[Opening Text section section]
# Thank You!



## TurboTechRacing (Nov 3, 2010)

Have a K&N intake yet? Another good choice


----------



## dreamsrpainful (Jun 8, 2011)

i have an injen and my exhaust dumps out the rear driverside door


----------



## TurboTechRacing (Nov 3, 2010)

Sweet, any pics?


----------



## boats4life (May 28, 2011)

dreamsrpainful said:


> i have an injen and my exhaust dumps out the rear driverside door


Screw pics, I want video! I'm about to do my flowmaster, but I might just try something like this instead!!!


----------



## dreamsrpainful (Jun 8, 2011)




----------



## boats4life (May 28, 2011)

dreamsrpainful said:


> View attachment 2917


Great looking ride- still very interested in how it sounds! (nice model, too)


----------



## dreamsrpainful (Jun 8, 2011)

thanks dude yea i never thought of a sound clip but i guess ill have to get one and pics


----------



## boats4life (May 28, 2011)

dreamsrpainful said:


> thanks dude yea i never thought of a sound clip but i guess ill have to get one and pics


I already bought my flowmaster, and I planned on installing in the spring... But if this sounds nice, and as long as I can keep it legal in VA, I might do it! Lol


----------



## dreamsrpainful (Jun 8, 2011)

cost was barely anything and its not loud til you get on it, with absolutely no noise resonance while cruising


----------



## boats4life (May 28, 2011)

Is it deep? Or more of a coffee can sound?


----------



## shawn672 (Oct 31, 2010)

boats4life said:


> Is it deep? Or more of a coffee can sound?


It's hard to get a high pitched/coffee can sound with a turbo. Even running an open turbo exhaust side sounds like a huge diesel...


----------



## iKermit (Dec 13, 2010)

dreamsrpainful said:


> View attachment 2917


Pics of girl or GTFO, also is that a car behind her, im distracted.


----------



## boats4life (May 28, 2011)

shawn672 said:


> It's hard to get a high pitched/coffee can sound with a turbo. Even running an open turbo exhaust side sounds like a huge diesel...


I know with most turbo motors that's the case, but in a 1.4?


----------



## shawn672 (Oct 31, 2010)

boats4life said:


> I know with most turbo motors that's the case, but in a 1.4?


yeah same deal. ZZP has a video with a cutout, i think right after the DP and it's still very throaty


----------



## boats4life (May 28, 2011)

I thought about doing a cutout right after the aft cat, just under where the dash is. That would be a sport mode use only thing, though, lol. Have the flowmaster for most of the time with an electronic cutout... I'm gonna have to talk to the shop that's bending my pipes. HAHA!


----------



## Macman (May 4, 2011)

Heck, my stock cruze sounds a litle throaty when I step on it in cool weather, but it's getting a cold air intake very soon.


----------



## dreamsrpainful (Jun 8, 2011)

yea mines throaty and when its in full boost sounds like an exhaust cutout/dump, i love it and so does everyone who hears it.


----------
[Closing Text section section]
_Problem_
In the forum thread on exhaust sound, what evidence does shawn672 offer that a 1.4 turbo would still sound deep rather than like a coffee can? Explain in one to three sentences.
[Opening Material shown section]
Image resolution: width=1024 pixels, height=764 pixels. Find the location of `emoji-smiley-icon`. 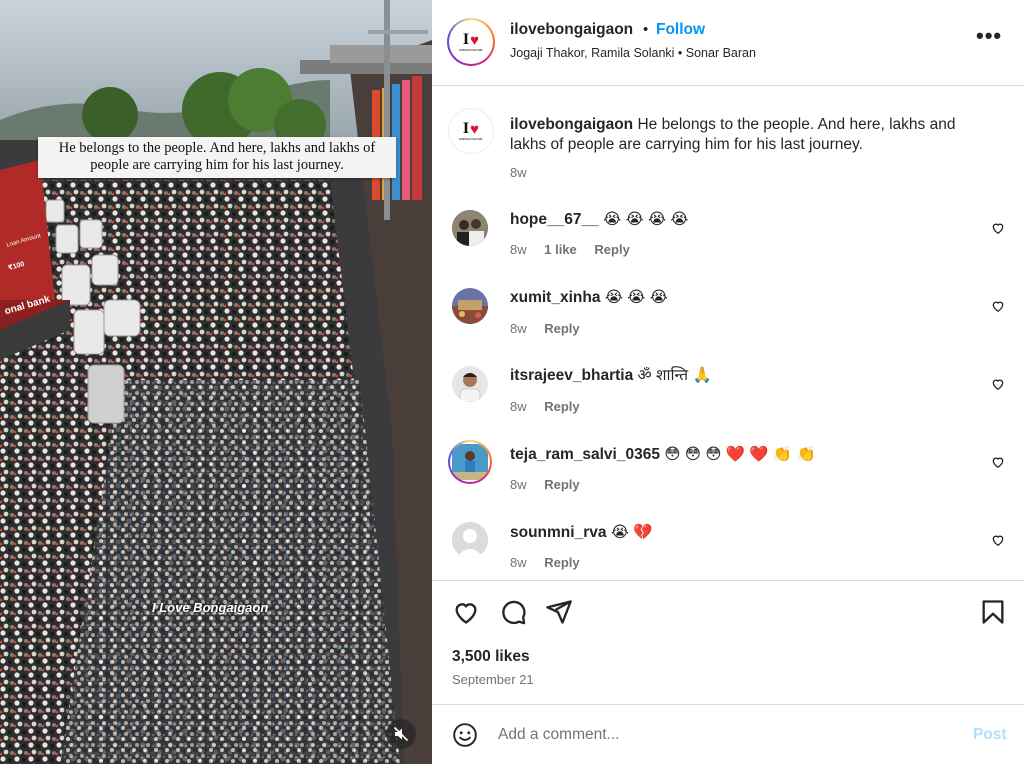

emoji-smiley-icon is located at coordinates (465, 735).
[Closing Material shown section]
[Opening Material shown section]
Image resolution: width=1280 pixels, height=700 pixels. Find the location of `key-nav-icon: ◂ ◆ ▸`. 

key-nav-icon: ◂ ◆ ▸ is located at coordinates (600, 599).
[Closing Material shown section]
_Result_
shawn672 points to a ZZP video of a car with a cutout, which he thinks was placed right after the DP. Even with that setup the car still sounds very throaty, so he says the 1.4 is the same as other turbo motors.